SET OF TASKS:
- A) Copy from the passage on human trafficking the part that opens with the words containing "Every year, human" and closes with "growing until now.".
- B) Answer these questions using the passage on human trafficking:
(i) Which author and year does the passage cite for the difficulty of measuring the scale and implications of human trafficking?
(ii) Whom do the economic implications of human trafficking target, according to the passage?
(iii) Which organization explained more broadly why human trafficking is continuing and growing?

SELECTED TEXT:
Human trafficking can target various elements of society ranging from women and men; children and adults; and certain races and ethnic groups. This type of crime does not originate from a single factor, but many complex factors spread from social, political, to environmental dimensions. Aronowitz (2009) explains the difficulty of measuring the scale and implications of human trafficking due to various conditions such as; lack of legislation and inadequate definitions of human trafficking, lack of political will, lack of experience in dealing with issues, corruption, and the inability and unwillingness of victims to cooperate. Even so, the emergence of human trafficking in an area will undoubtedly impact victims and the wider community. For example, the implications of human trafficking in the economic field target the public and taxpayers. Trafficking represents the loss of domestic opportunities from the country’s human resources, including the loss of individual maximum potential and productivity in the long term (US Department of State, 2011). 

 

What Fuels Human Trafficking? 

Every year, human trafficking is growing and appears in increasingly diverse variations. The US State Department (2011) explains that at least three primary factors have led to increased cases over the last 15 years: the global economy and globalization. Globalization’s openness and ease of exchanging resources and information have become an opening route for the transfer of groups of vulnerable people to regional groups who want low-cost labor. UNICEF USA then explained more broadly why human trafficking is continuing and growing until now.

PROVIDED DATA:
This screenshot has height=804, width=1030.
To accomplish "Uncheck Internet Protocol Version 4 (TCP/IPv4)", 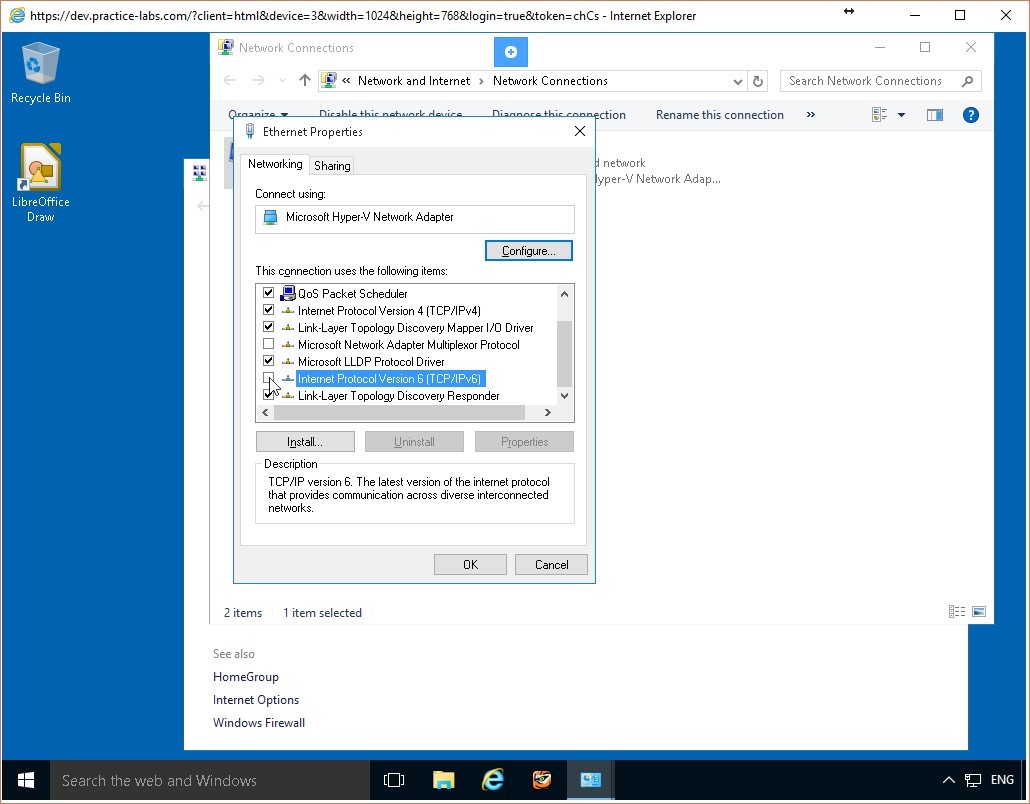I will coord(268,310).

SOLVED TASKS:
- A)
Every year, human trafficking is growing and appears in increasingly diverse variations. The US State Department (2011) explains that at least three primary factors have led to increased cases over the last 15 years: the global economy and globalization. Globalization’s openness and ease of exchanging resources and information have become an opening route for the transfer of groups of vulnerable people to regional groups who want low-cost labor. UNICEF USA then explained more broadly why human trafficking is continuing and growing until now.

- B)
(i) Aronowitz (2009)
(ii) The public and taxpayers
(iii) UNICEF USA